START Input for this task

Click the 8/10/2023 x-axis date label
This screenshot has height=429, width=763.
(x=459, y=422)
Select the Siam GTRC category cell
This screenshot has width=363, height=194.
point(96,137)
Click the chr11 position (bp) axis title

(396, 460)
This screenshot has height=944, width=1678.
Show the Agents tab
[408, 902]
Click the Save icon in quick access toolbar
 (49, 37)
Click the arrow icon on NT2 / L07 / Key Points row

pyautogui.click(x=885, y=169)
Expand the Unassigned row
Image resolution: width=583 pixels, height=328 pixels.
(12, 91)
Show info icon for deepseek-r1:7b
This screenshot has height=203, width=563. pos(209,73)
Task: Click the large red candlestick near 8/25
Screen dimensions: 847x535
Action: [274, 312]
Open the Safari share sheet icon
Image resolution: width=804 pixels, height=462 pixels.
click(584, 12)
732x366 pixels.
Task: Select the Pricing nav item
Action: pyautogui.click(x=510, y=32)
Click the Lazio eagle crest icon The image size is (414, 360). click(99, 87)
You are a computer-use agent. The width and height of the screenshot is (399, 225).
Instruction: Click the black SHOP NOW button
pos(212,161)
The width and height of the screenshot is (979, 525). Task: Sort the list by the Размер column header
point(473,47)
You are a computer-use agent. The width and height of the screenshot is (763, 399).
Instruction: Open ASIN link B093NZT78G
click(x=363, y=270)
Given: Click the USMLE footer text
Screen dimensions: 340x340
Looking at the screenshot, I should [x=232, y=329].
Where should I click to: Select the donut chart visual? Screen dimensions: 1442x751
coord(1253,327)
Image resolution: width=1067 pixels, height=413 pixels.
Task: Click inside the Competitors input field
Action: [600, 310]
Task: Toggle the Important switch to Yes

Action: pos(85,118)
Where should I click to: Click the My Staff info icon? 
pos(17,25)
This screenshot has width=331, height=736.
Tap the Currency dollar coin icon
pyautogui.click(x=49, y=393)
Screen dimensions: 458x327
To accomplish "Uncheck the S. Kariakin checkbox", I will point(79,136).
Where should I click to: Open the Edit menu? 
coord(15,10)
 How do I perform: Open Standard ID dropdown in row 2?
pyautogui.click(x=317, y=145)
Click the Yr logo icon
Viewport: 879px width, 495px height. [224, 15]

END Input for this task

Set exercise → Copy out every line of the records above word for word.

Complete answer →
Click the 8/10/2023 x-axis date label
This screenshot has height=429, width=763.
(x=459, y=422)
Select the Siam GTRC category cell
This screenshot has width=363, height=194.
point(96,137)
Click the chr11 position (bp) axis title

(396, 460)
This screenshot has height=944, width=1678.
Show the Agents tab
[408, 902]
Click the Save icon in quick access toolbar
 (49, 37)
Click the arrow icon on NT2 / L07 / Key Points row

pyautogui.click(x=885, y=169)
Expand the Unassigned row
Image resolution: width=583 pixels, height=328 pixels.
(12, 91)
Show info icon for deepseek-r1:7b
This screenshot has height=203, width=563. pos(209,73)
Task: Click the large red candlestick near 8/25
Screen dimensions: 847x535
Action: [274, 312]
Open the Safari share sheet icon
Image resolution: width=804 pixels, height=462 pixels.
click(584, 12)
732x366 pixels.
Task: Select the Pricing nav item
Action: pyautogui.click(x=510, y=32)
Click the Lazio eagle crest icon The image size is (414, 360). click(99, 87)
You are a computer-use agent. The width and height of the screenshot is (399, 225).
Instruction: Click the black SHOP NOW button
pos(212,161)
The width and height of the screenshot is (979, 525). Task: Sort the list by the Размер column header
point(473,47)
You are a computer-use agent. The width and height of the screenshot is (763, 399).
Instruction: Open ASIN link B093NZT78G
click(x=363, y=270)
Given: Click the USMLE footer text
Screen dimensions: 340x340
Looking at the screenshot, I should [x=232, y=329].
Where should I click to: Select the donut chart visual? Screen dimensions: 1442x751
coord(1253,327)
Image resolution: width=1067 pixels, height=413 pixels.
Task: Click inside the Competitors input field
Action: [600, 310]
Task: Toggle the Important switch to Yes

Action: pos(85,118)
Where should I click to: Click the My Staff info icon? 
pos(17,25)
This screenshot has width=331, height=736.
Tap the Currency dollar coin icon
pyautogui.click(x=49, y=393)
Screen dimensions: 458x327
To accomplish "Uncheck the S. Kariakin checkbox", I will point(79,136).
Where should I click to: Open the Edit menu? 
coord(15,10)
 How do I perform: Open Standard ID dropdown in row 2?
pyautogui.click(x=317, y=145)
Click the Yr logo icon
Viewport: 879px width, 495px height. [224, 15]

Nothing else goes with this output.